14. Tests performed on the so-called “M.O. 37” stencil sheet, similar to the tests performed on the so-called “A.F.” stencil sheet, showed that it was a “stencil sheet adapted for conversion into a stencil by the impact of type and the like thereon, the same comprising a base having a coating including a cellulose compound and a tempering agent.”

15. The oily material in the so-called “M.O. 37” stencil sheet was a liquid whose composition was not given by the manufacturer because it was claimed to be a trade secret, but it was shown to contain mineral oil, amyl stearate and some wax or waxes.

16. The so-called “M.O.” stencil sheet comprised an open, porous base of Yoshino paper having a homogeneous, ink-impervious coating including a large percentage (from 76.18% to 61.2%) of oily material and a small percentage (from 14.81% to 19.87%) of nitro-cellulose distributed through the oily material as a binder therefor.

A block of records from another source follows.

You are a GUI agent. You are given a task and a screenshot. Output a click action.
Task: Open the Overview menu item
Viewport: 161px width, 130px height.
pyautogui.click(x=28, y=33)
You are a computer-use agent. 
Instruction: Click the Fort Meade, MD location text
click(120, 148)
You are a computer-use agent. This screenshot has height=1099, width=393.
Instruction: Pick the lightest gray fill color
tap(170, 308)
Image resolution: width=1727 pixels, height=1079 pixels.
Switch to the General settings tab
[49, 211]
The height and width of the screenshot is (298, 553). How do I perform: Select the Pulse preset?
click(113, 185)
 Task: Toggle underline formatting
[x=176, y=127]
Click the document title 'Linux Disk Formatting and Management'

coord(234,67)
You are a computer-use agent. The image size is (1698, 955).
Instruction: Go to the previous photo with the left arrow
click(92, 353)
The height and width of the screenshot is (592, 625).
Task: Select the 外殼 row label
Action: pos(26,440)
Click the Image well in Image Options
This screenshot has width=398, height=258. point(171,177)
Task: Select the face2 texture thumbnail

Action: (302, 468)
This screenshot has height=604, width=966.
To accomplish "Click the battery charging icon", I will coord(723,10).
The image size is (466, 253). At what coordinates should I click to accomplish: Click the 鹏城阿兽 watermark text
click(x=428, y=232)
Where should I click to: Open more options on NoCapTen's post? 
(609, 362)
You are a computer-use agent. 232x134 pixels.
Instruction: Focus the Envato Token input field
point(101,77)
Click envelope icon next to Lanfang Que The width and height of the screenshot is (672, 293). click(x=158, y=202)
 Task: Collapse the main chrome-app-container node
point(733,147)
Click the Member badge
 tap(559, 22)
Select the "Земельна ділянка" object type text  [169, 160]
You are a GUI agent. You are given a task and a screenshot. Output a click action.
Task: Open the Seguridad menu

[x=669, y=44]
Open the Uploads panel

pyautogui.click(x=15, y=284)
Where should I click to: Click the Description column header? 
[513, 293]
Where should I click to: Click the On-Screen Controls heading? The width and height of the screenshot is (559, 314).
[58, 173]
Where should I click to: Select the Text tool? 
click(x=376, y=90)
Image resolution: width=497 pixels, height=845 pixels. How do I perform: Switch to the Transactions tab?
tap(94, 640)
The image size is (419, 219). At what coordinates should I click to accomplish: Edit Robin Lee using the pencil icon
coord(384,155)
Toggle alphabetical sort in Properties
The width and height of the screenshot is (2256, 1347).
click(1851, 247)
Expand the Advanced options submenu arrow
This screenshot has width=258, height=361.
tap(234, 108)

17. Tests performed on the so-called “M.O.” stencil sheet, similar to the tests on the so-called “A.F.” and “M.O. 37” stencil sheets, showed that it was “a stencil sheet adapted for conversion into a stencil by the impact of type and the like thereon, the same comprising a base having a type-impressible coating including a cellulose compound and a tempering agent.”

18. The oily material in the so-called “M.O.” stencil sheet was a liquid whose composition was not given by the manufacturer because it was claimed to be a trade secret but it was shown to contain mineral oil, amyl stearate and some wax or waxes.

19. The liquid oily material contained in the so-called “A.F.” “M.O. 37” and “M.O.” stencil sheets functioned as a tempering agent for the nitro-cellulose in the proportions in which they were contained in the respective stencil sheets and the differences between them were merely colorable.